Lo que importa no es la casa de todos los días
sino aquella oculta en un recodo de los sueños.
Lo que importa no es el carruaje
sino sus huellas descubiertas por azar en el barro.
Lo que importa no es la lluvia
sino sus recuerdos tras los ventanales del pleno verano.
Lo que importa, como habíamos visto en Twilight, no es el día que se vive, sino los que quedan guardados en la memoria y nos sirven para luchar contra la ruindad del tiempo que todo lo corrompe y lo destruye. Lo que importa es retener en el recuerdo ese “realismo secreto” y personal, ese tiempo subjetivo en el que no se tiene consciencia de la muerte, porque precisamente se vive en la frontera entre la vida y la muerte que es la no conciencia del paso del tiempo y el dolor que este provoca en el espíritu.
La realidad secreta brillaba como un fruto maduro.
Empezaron a encender las luces de Lautaro.
Los niños entraron a sus casas.
Oímos el silbido del titiritero que te llamaba.
Tú desapareciste diciéndonos: «No hay casa, ni padres,
ni amor; sólo hay compañeros de juego».
Y apagaste todas las luces
para que viéramos brillar
para siempre las estrellas de la adolescencia
que nacieron de tus manos en un atardecer
de mil ochocientos noventa y tantos.
En la tradición poética hispanoamericana, la poesía de Teillier sobresale como una poesía de arraigo.
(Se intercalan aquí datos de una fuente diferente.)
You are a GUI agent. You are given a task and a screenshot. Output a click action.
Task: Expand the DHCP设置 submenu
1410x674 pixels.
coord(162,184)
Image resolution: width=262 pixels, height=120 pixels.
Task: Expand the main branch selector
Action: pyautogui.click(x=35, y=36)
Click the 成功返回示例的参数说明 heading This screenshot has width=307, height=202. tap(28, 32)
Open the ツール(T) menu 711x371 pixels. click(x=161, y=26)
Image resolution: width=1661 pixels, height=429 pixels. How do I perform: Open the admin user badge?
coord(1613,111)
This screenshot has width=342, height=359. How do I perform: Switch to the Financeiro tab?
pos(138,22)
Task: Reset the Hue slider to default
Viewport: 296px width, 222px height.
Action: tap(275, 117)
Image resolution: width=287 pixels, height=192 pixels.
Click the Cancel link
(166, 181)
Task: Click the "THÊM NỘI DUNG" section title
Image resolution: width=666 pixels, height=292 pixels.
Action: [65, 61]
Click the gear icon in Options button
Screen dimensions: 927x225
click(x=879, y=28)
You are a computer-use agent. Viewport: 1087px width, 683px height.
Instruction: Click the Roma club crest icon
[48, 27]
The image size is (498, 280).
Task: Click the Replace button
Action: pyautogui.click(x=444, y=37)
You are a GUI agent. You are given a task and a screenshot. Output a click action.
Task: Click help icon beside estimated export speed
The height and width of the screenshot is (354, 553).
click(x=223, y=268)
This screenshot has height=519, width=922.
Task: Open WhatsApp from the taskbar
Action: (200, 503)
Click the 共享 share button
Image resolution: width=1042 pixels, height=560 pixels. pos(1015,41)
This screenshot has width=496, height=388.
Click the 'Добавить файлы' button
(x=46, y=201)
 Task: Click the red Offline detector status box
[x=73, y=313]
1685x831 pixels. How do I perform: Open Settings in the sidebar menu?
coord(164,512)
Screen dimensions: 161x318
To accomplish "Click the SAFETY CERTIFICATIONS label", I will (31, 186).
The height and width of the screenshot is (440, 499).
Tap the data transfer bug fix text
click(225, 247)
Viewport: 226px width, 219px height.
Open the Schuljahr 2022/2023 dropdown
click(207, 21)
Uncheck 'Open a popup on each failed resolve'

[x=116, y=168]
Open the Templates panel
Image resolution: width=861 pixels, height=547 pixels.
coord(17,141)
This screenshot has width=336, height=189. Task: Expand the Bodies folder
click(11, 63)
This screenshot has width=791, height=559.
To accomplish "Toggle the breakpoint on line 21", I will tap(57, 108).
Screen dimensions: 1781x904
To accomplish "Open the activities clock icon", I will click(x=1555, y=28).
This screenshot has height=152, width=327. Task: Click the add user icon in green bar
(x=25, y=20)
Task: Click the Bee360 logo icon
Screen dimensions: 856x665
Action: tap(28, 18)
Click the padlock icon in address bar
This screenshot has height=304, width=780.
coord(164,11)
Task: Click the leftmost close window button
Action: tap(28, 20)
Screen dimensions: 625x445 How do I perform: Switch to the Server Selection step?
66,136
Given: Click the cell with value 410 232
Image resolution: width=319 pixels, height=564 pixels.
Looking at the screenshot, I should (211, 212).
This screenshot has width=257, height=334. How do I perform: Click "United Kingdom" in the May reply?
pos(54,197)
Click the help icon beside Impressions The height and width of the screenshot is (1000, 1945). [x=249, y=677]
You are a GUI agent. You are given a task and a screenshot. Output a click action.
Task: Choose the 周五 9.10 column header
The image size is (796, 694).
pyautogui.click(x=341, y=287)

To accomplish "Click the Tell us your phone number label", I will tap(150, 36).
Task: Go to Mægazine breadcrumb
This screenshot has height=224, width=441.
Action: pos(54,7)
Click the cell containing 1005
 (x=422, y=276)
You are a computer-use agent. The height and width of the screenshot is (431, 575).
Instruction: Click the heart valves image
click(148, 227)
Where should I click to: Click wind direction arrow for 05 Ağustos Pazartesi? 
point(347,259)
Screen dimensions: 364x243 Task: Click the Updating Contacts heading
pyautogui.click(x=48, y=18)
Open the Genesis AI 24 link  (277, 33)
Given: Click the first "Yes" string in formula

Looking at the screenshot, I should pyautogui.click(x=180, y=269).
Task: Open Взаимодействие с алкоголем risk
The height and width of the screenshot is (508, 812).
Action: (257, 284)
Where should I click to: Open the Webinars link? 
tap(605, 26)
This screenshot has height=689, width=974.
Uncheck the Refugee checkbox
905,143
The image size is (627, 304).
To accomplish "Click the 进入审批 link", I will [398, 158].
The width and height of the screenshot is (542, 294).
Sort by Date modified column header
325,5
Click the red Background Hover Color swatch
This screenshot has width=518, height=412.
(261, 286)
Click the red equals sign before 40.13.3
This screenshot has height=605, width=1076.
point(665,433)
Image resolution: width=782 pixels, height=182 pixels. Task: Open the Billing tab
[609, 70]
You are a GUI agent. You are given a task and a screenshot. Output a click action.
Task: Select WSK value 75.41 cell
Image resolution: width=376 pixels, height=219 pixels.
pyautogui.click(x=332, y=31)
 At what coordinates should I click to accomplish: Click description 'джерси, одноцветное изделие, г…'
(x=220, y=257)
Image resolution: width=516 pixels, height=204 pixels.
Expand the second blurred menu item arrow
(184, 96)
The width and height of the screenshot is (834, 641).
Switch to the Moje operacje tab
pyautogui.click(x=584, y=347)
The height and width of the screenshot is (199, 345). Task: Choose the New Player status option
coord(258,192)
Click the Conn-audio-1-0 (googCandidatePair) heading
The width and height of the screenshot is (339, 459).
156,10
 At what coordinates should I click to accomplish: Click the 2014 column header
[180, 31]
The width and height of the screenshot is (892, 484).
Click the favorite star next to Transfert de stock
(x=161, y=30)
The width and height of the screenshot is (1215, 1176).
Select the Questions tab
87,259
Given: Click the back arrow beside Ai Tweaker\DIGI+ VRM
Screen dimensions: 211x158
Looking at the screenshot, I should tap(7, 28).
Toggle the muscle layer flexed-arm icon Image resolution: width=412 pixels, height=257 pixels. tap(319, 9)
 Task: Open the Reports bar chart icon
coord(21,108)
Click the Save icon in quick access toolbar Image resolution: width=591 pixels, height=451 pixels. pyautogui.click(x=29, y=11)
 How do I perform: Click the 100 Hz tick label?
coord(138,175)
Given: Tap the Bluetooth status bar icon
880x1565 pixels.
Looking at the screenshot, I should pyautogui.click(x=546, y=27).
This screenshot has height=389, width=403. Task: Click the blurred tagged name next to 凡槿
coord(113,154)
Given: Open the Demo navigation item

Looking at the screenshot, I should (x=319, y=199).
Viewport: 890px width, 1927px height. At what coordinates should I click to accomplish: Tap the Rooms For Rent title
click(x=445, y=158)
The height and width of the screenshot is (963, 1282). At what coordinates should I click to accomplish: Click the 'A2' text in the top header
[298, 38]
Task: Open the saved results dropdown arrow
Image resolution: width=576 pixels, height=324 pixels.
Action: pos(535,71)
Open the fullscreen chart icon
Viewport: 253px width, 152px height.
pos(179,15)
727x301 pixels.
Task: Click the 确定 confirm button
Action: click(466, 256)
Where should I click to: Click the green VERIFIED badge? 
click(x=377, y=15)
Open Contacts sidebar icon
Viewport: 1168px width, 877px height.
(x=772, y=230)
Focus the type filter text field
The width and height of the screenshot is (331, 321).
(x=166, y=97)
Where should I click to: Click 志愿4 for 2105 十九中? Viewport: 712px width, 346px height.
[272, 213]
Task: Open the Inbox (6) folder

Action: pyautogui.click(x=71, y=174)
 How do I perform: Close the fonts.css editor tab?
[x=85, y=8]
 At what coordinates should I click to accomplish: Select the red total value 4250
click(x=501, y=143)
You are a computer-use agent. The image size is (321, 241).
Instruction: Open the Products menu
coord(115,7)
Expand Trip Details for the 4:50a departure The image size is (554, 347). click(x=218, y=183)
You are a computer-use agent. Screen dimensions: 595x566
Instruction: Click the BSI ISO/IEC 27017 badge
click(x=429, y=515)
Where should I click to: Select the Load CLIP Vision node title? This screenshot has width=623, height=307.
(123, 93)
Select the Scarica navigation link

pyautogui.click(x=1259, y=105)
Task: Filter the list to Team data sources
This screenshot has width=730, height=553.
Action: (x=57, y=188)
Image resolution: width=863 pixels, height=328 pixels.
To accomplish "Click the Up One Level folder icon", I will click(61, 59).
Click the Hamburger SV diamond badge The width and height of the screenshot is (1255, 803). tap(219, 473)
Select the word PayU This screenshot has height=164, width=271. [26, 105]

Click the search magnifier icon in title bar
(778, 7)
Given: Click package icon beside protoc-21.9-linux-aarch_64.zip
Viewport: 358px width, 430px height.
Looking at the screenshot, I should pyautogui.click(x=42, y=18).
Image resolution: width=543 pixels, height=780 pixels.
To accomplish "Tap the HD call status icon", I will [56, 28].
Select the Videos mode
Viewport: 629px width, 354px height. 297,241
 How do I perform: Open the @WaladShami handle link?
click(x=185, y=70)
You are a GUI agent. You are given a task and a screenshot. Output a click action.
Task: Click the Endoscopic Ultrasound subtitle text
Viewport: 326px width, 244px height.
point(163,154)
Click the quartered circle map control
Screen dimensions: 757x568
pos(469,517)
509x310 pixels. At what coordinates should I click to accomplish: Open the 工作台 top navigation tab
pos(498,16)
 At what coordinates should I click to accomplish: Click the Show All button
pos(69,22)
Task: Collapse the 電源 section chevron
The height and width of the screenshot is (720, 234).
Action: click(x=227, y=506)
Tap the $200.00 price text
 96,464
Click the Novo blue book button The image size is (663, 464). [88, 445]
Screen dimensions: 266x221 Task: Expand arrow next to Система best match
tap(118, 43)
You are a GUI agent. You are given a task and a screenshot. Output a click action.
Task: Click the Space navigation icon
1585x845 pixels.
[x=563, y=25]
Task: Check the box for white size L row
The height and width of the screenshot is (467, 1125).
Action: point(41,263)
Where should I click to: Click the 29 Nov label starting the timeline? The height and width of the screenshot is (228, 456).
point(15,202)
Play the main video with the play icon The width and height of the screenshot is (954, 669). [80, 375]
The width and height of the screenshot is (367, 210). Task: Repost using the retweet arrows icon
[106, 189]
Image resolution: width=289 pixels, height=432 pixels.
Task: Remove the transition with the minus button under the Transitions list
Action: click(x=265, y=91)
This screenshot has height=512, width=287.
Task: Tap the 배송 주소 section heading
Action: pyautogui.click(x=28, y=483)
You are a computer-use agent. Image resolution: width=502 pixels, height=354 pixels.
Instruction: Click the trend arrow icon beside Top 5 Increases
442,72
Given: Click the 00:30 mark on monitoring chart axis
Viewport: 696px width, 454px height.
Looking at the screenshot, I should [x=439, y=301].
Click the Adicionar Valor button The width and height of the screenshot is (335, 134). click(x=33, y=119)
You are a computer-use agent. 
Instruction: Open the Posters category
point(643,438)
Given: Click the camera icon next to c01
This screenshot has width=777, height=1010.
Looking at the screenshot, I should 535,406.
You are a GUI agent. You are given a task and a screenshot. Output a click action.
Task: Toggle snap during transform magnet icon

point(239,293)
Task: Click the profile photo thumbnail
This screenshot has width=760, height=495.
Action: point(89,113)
En su obra es evidente la influencia de Huidobro, sobre todo en esas bellas imágenes que utiliza para construirnos el mundo de la infancia, pero también es evidente la influencia de los poetas modernistas y posmodernistas: Darío, Lugones, Herrera y Reissig y López Velarde. En ese sentido, es un poeta de la convergencia más que de la divergencia. Su obra, al contrario de la de sus contemporáneos, no tiende a la experimentación ni al compromiso ideológico. Como muchas veces mencionó en sus intervenciones en público y en sus ensayos, su compromiso no era solamente estético ni político, sino poético y humano. Las ideologías, como se ha comprobado, no resisten el paso del tiempo, una poesía política, como la moda, se desgasta, pues es efímera y se consume. Por eso es que sus temas son la recuperación del paraíso perdido, el mito, el amor y, sobre todo, esa infancia sepultada en la memoria.